We have all had green water blooms. We all looked through the archives for
an answer. Then we tried various methods from darkening the tank to
filtration with ultra-fine filter materials. And, eventually, after some
time, the green water went away.
During the last year or so,  my friend and fellow -ADPer Franc Gorenc and I
have discussed the concept of viruses in aquariums. Especially, what effect
viruses might have on algae blooms such as green water.

In Natural Histroy 2/99 - Special Reports, February 1999, Volume 108,
appeared an article by Curtis A. Suttle titled "Do Viruses Control the
Oceans?" He writes: " Researchers ... of the Univesity of British Columbia
had managed to isolate a virus that infected phytoplankton..." and "
...sudden disappearance of phytoplankton blooms from various regions of the
ocean ... [are] consistent with the rapid spread of a viral infection."
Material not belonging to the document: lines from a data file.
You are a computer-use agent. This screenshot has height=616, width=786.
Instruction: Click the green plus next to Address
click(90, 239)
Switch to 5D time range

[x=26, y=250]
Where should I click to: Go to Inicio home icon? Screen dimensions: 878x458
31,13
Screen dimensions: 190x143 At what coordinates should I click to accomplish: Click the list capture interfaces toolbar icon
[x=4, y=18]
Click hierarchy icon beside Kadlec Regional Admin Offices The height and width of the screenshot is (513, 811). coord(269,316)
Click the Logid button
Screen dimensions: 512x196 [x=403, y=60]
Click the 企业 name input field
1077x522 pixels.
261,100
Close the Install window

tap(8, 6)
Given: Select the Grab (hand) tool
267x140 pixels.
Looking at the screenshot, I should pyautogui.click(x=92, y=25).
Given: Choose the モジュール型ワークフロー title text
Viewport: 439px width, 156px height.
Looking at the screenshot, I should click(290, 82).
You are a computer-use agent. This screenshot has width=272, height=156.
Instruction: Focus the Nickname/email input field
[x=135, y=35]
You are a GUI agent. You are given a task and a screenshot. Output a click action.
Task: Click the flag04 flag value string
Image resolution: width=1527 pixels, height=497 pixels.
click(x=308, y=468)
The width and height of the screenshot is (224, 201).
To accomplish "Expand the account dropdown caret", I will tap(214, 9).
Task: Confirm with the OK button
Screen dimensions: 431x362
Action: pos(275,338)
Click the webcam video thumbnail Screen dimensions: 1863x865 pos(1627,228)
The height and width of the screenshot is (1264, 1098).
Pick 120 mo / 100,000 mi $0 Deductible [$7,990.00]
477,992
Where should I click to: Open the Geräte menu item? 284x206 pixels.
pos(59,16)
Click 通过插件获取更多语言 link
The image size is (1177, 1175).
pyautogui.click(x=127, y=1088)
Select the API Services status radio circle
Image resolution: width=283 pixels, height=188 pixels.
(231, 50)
Although I realize that the article is based on _marine_ environments which
are radically different from our freshwater tanks, I do wonder: Could it be
postulated that green water blooms are the result of an imbalance of algae
cells and algae-eating viruses in our aquariums?
Here are some additonal observations, questions. and thoughts:

1. algae blooms occur in bright light. The question is does the algae
benefit from the light or are the viruses being destroyed by the bright

2. An algae bloom cannot reliably be cured by water changes. Is it because a
water change does not change the relationship of algae cells to viruses in a
given water volume?

3. According to Suttle: "As soon as a particular planktonic host reaches a
high concentration, the virus specializing in that species will be able to
sweep rapidly  through the host population." Could we be seeing this in our
aquariums at times also - a quick, unexplained clearing of the green water

4. When we use the various methods of  darkening the tank, filtration,
coagulation etc., do we target the algae or do simply change the
relationship between hosts and viruses, so that the later become relatively
more numerous?

5. Why then, do some people battle green water for months at a time? In my
own experience, I had pea soup green water for 10 weeks. Apparently, some
viruses (lysogenic phages) remain dormant in their hosts until "an
environmental cue - such as exposure to sunlight or a sudden temperature
change - will trigger their own replication process..." and leave, and kill,
its host. Are we dealing with a number of different algae species and
different viruses in our tanks?

Unfortunately, I don't have the resources available to do decent experiments
on this. I am throwing this out into the APD in the hope to gather some
ideas and experiences.
For those of you who have green water, I have two suggestions:

1. try changing water with water from another "clean" tank, instead of tap
water, in the hope of raising the viral count (all the common "be careful of
desease" cautions apply!). Better yet, try and find water froma tank where
an algae bloom recently cleared.

2. try tiggering an "environmental cue" - change the tank's temperature
drastically (of course, after removing the fish) up or down.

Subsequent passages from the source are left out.